*** Opening of Given data ***

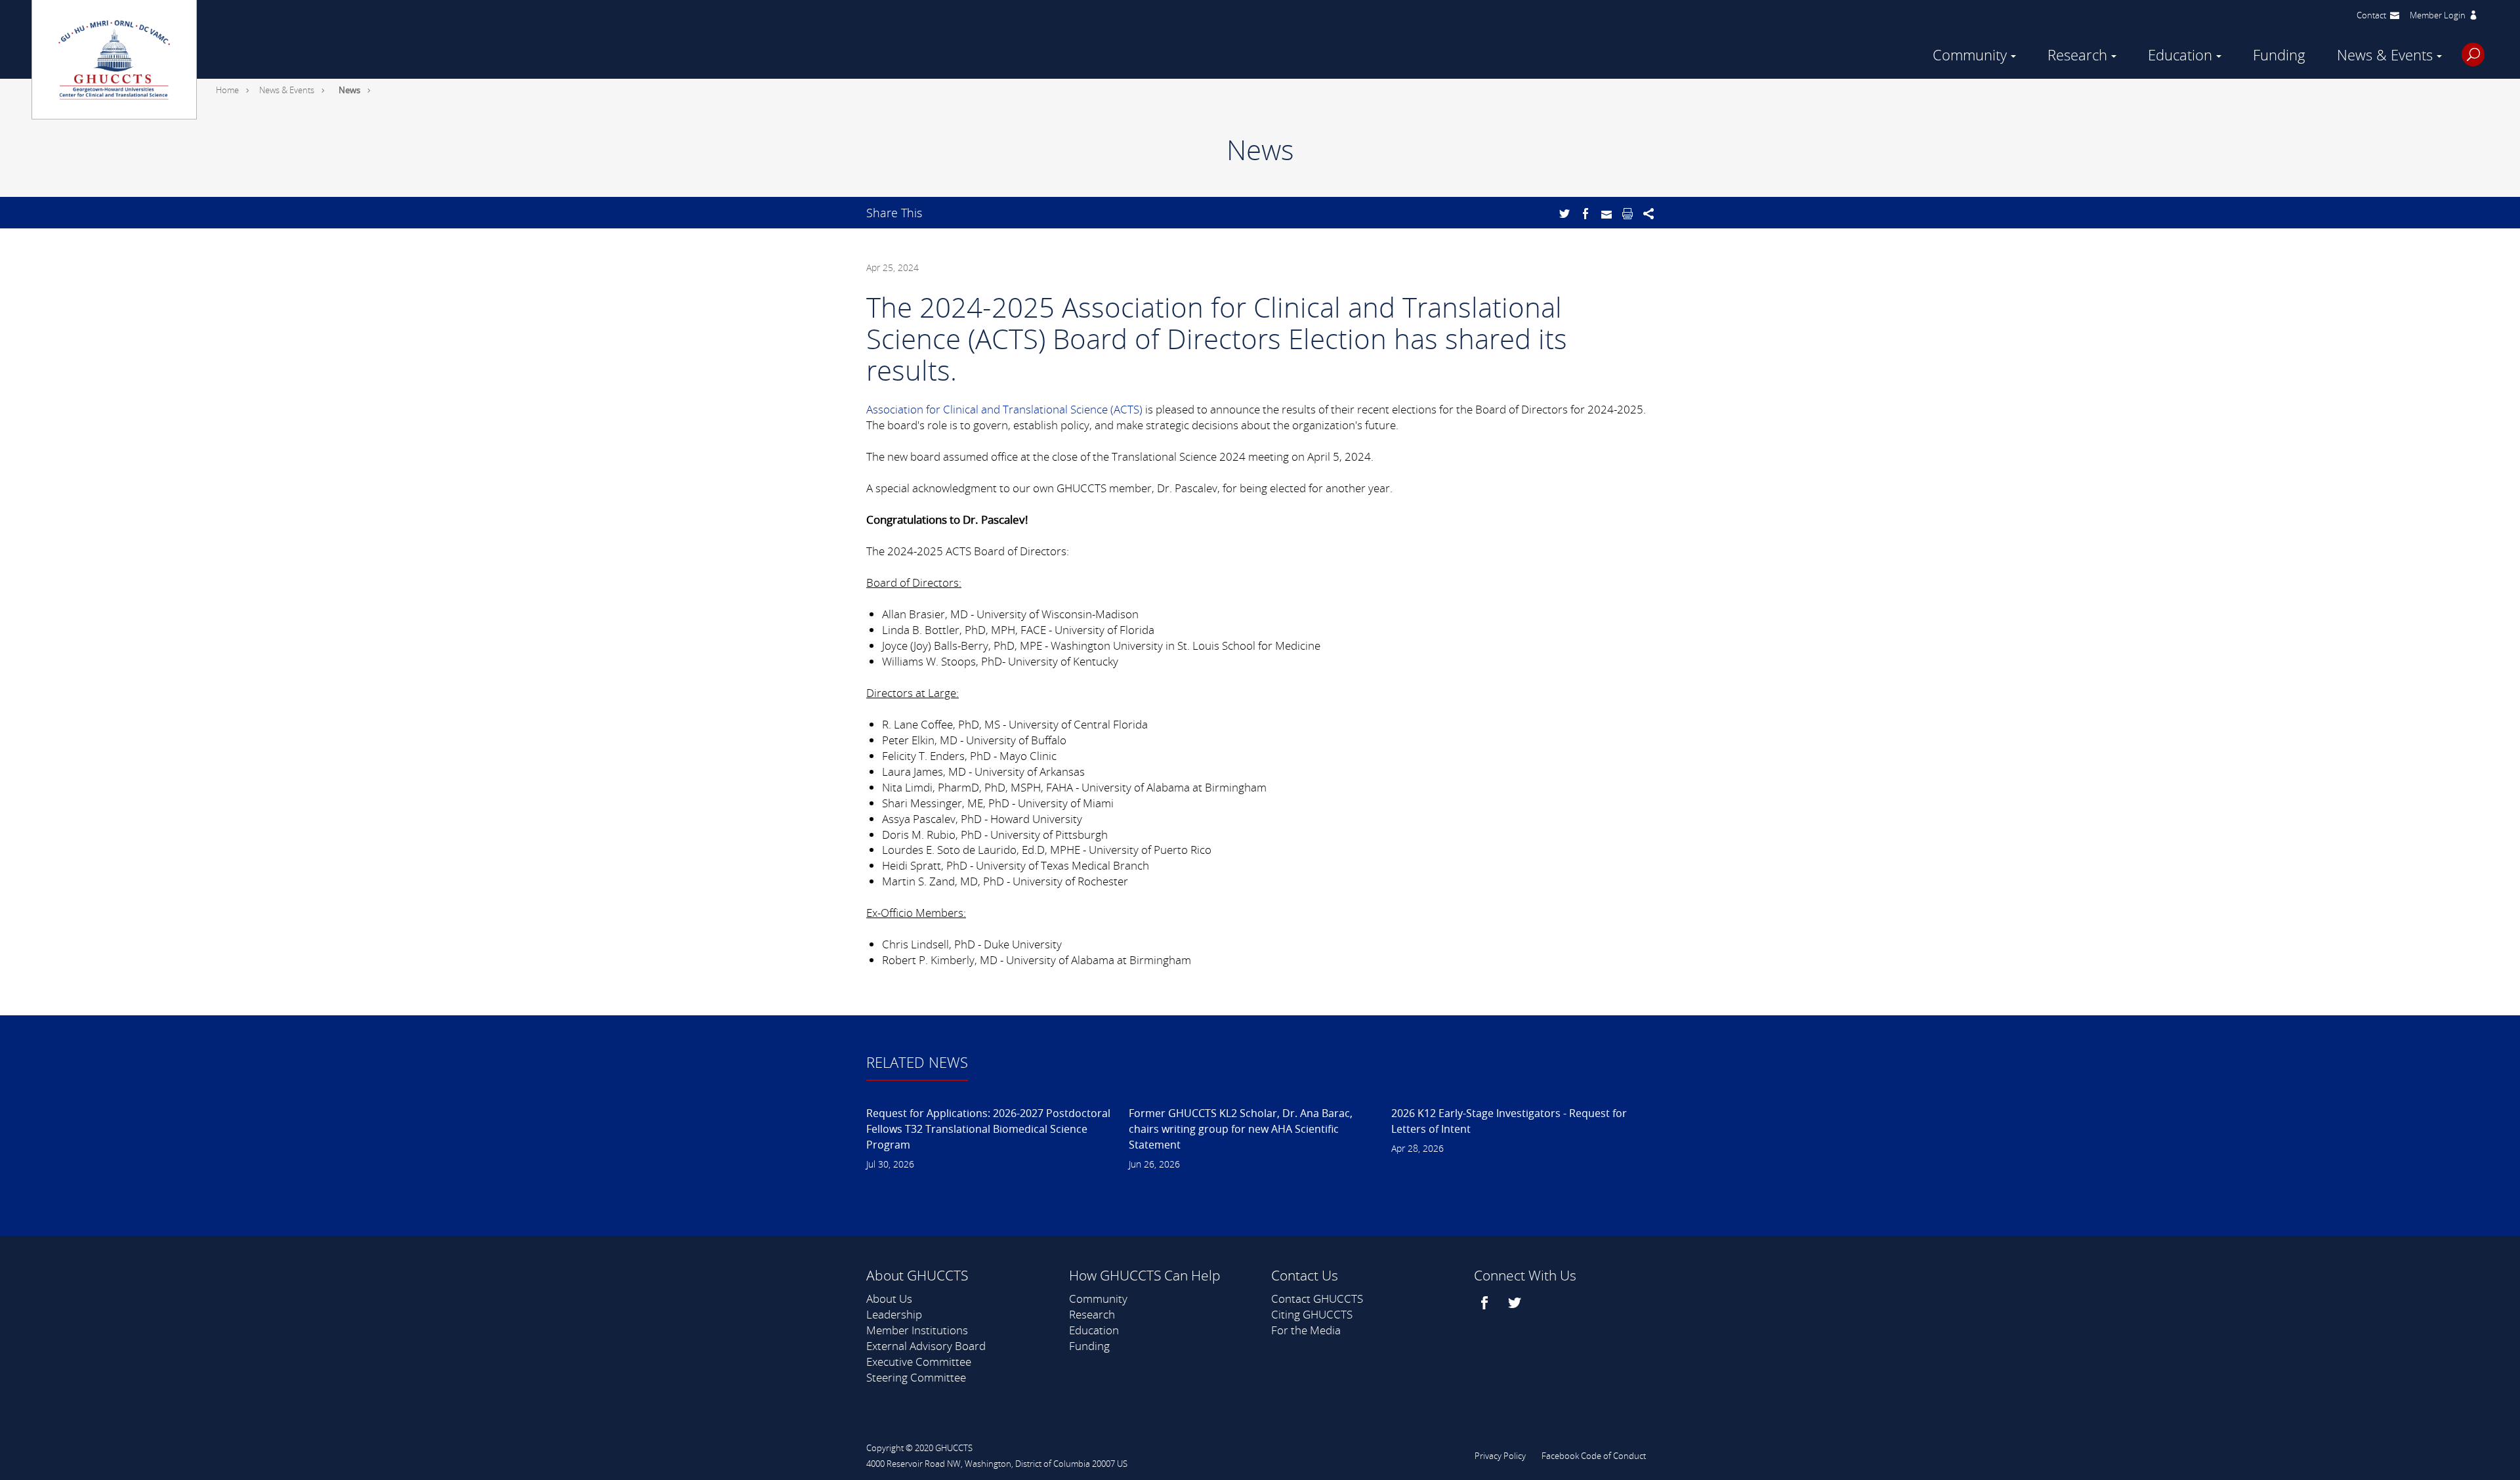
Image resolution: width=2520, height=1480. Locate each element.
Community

*** Close of Given data ***
*** Opening of Given data ***

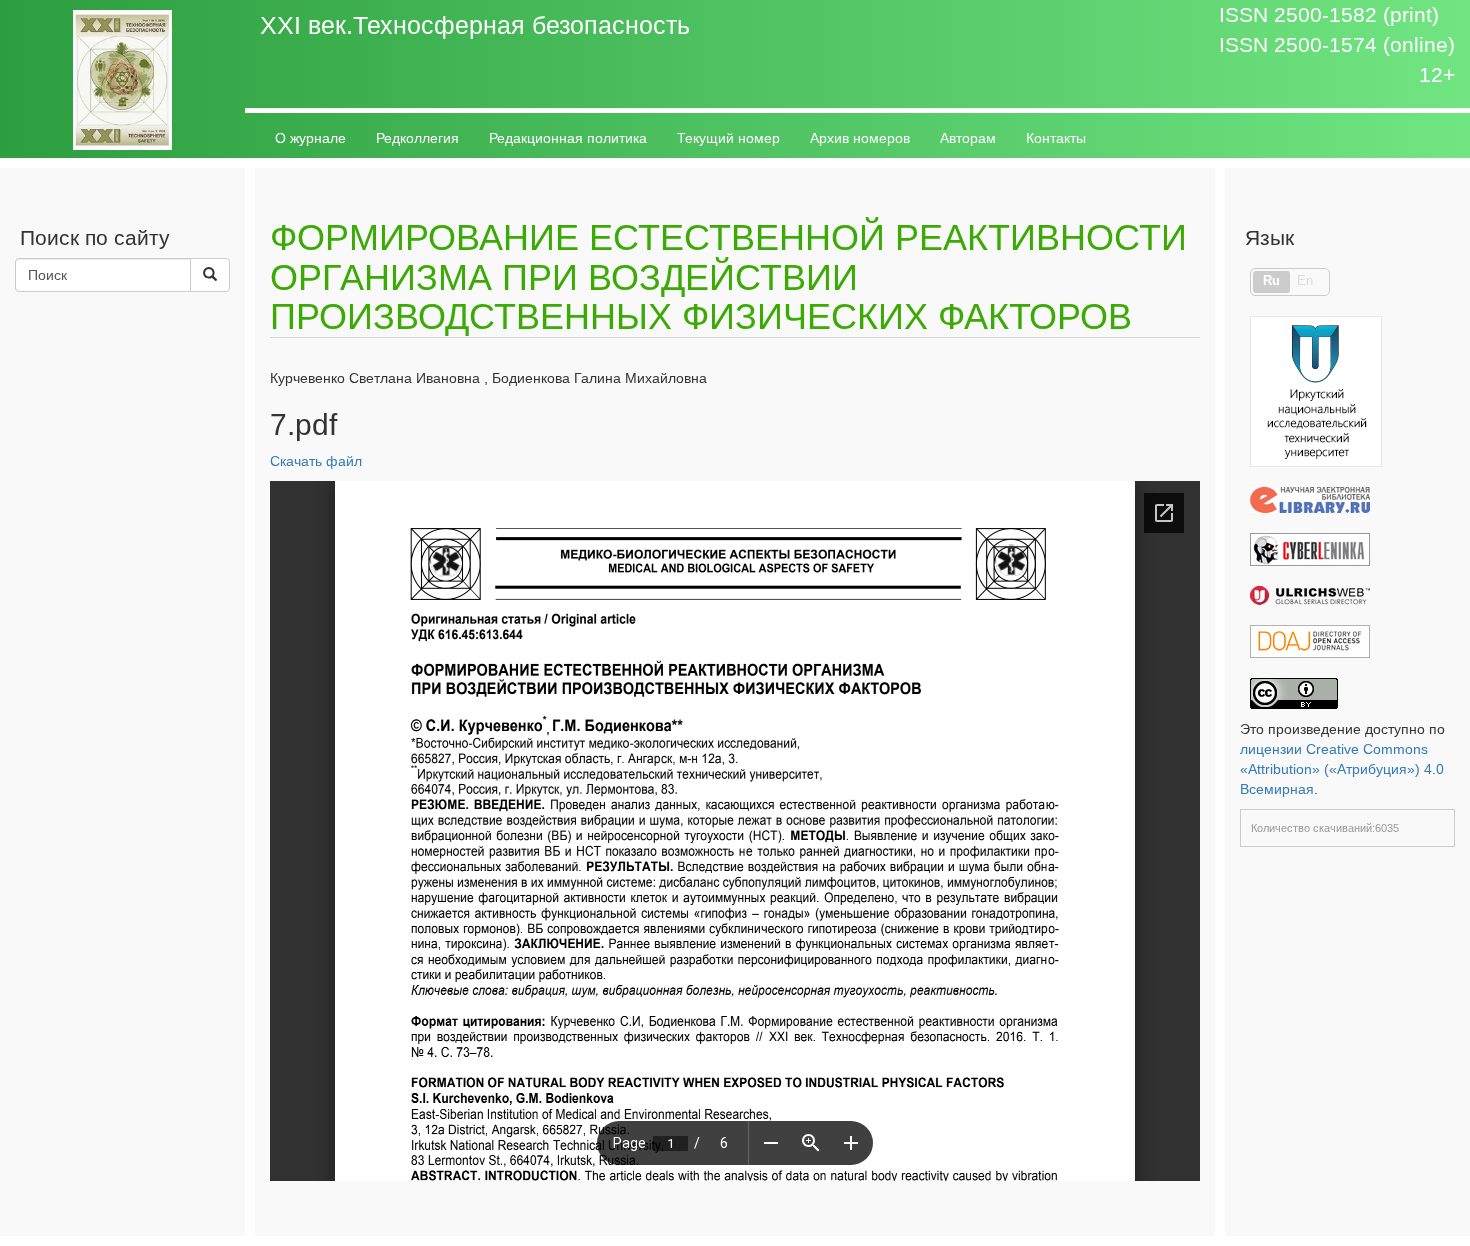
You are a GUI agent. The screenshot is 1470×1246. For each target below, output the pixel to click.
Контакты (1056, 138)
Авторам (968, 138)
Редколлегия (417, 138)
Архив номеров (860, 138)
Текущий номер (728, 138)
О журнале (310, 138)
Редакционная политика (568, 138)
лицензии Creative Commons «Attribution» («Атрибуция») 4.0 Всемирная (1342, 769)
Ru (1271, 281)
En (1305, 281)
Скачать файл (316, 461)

*** Close of Given data ***

**Assignment**
Reproduce exactly the lines of the records above from the one with "Контакты (1056, 138)" to the one with "Скачать файл (316, 461)", both included, and leave out everything else.

**Answer**
Контакты (1056, 138)
Авторам (968, 138)
Редколлегия (417, 138)
Архив номеров (860, 138)
Текущий номер (728, 138)
О журнале (310, 138)
Редакционная политика (568, 138)
лицензии Creative Commons «Attribution» («Атрибуция») 4.0 Всемирная (1342, 769)
Ru (1271, 281)
En (1305, 281)
Скачать файл (316, 461)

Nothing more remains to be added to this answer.